The Liberal Party’s peak council has voted almost 2:1 to privatise the ABC in a call that was swiftly rejected by cabinet ministers amid warnings it would be “total madness” to act on the call.
The overwhelming vote at the party’s annual council in Sydney gained vocal support from conservative think-tank Institute of Public Affairs, which said the company could be sold or given to Australians who already own it.
The vote came in a debate on Saturday where about 110 council delegates, representing Liberal branches from across the country, also voted for an efficiency review into SBS.
The Liberal Party’s peak council has voted almost 2:1 to privatise the ABC, but the treasurer says there are ‘no plans’.
The council also voted, by 43 to 31 votes, to relocate the Australian embassy in Israel from Tel Aviv to Jerusalem, a highly contentious move opposed by Foreign Minister Julie Bishop during the debate.
Council delegate Mitchell Collier, the federal vice president of the Young Liberals, said he had enjoyed ABC programs such as Bananas in Pyjamas during his childhood but said there was no economic case to keep the broadcaster in public hands.
“High sentimentality is no justification for preserving the status quo,” Mr Collier told the meeting, which included cabinet ministers, Liberal state premiers and top party officials.
The motion said: “That federal council calls for the full privatisation of the Australian Broadcasting Corporation, except for services into regional areas that are not commercially viable.”
The vote has no binding power over Prime Minister Malcolm Turnbull, federal cabinet or federal MPs, who set policy in their party room meetings in Canberra.
But Mr Collier won the vote on the floor of the council.
“There are several ways we could privatise the ABC – we could sell it to a media mogul, a media organisation, the government could sell it on the stock market,” he told the meeting.
“Privatising it would save the federal budget $1 billion a year, could pay off debt and would enhance, not diminish, the Australian media landscape.”
A story about innovation spending written by the ABC’s Emma Alberici was the subject of the complaints, the second time in a few months the PM has launched a complaint about her reporting.
There was no explanation of how the ABC would have any commercial value to a buyer if the government imposed restrictions on the sale to protect rural services, forcing any buyer to continue operations that might lose money.
Nobody rose from the federal council floor to speak against the motion, but Communications Minister Mitch Fifield spoke from his position as a senior minister to note that privatising the ABC was not government policy.
Senator Fifield told the meeting that he had made two appointments to the ABC board – Minerals Council of Australia chair Vanessa Guthrie and Queensland rural leader Georgina Somerset.
He also said the government was amending the ABC’s governing act to stipulate that it was “fair and balanced” in its coverage and would force it to disclose the names of staff earning more than $200,000 a year.
No other members spoke on the motion and it was carried on a show of hands from delegates, with roughly twice as many voting in favour of the motion as those who voted against.
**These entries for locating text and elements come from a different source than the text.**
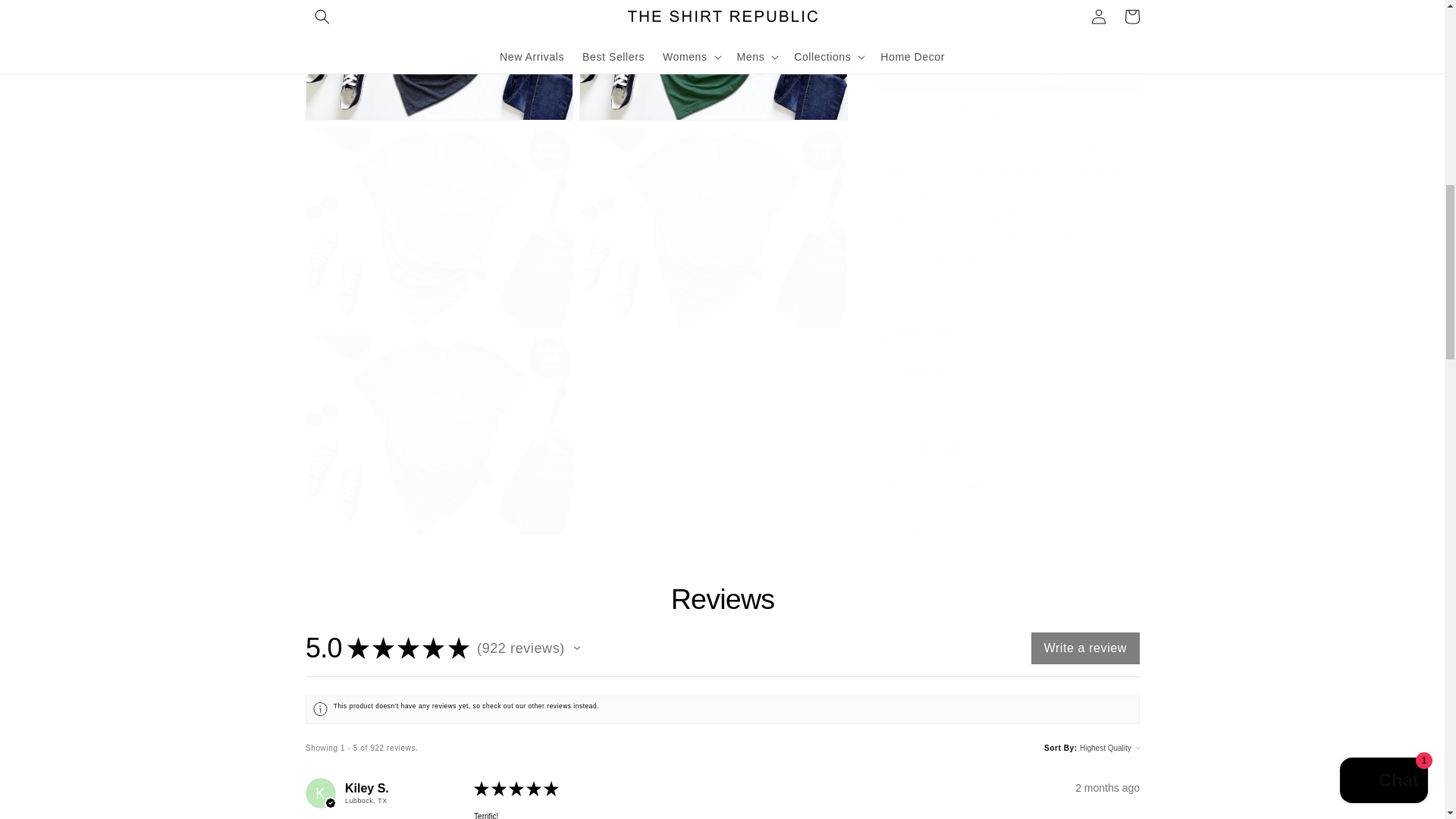
Open media 4 in modal (438, 53)
Open media 5 in modal (713, 53)
Open media 8 in modal (438, 419)
Open media 7 in modal (713, 211)
Open media 6 in modal (438, 211)
Given the description of an element on the screen output the (x, y) to click on. 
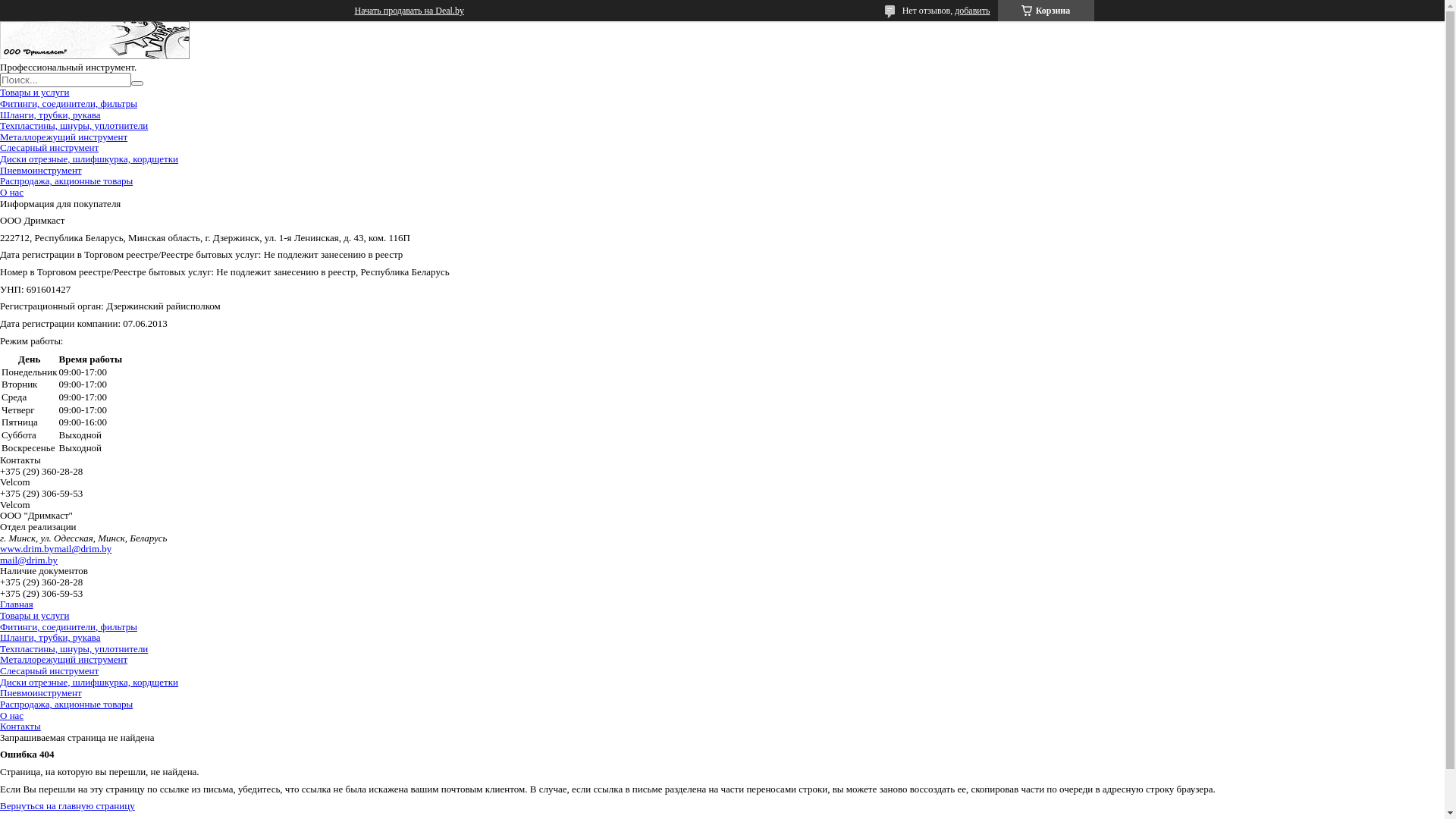
mail@drim.by Element type: text (82, 548)
www.drim.by Element type: text (26, 548)
mail@drim.by Element type: text (28, 559)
No count was taken. Senator Fifield voted against the motion.
Asked about the vote later, Treasurer Scott Morrison said there was no plan to sell the ABC and the Liberal council did not decide government policy.
“We listen and we consult with our members, all the time, as we do with all Australians,” Mr Morrison said.
“But I should be very clear: the government has no plans to privatise the ABC.”
Mr Morrison quipped that some Australians “may think the Labor Party already owns it” but the government had no plans to sell the ABC.
ABC Classic FM broadcaster Margaret Throsby described the call to sell the ABC as “total madness” while Liberals played it down as a sign of unhappiness among party members that would not lead to a sale.
RMIT University professor Sinclair Davidson said privatisation of the ABC should be “default” Coalition policy.
“After all, the party of small government should be constantly striving to reduce government intervention in the economy and foster private enterprise,” he said.
IPA research fellow Chris Berg said the question should be about the best way to privatise the ABC, with options being a sharemarket float, a sale to a media mogul or the IPA’s preferred option is for ownership to be transferred to ABC staff or Australian taxpayers.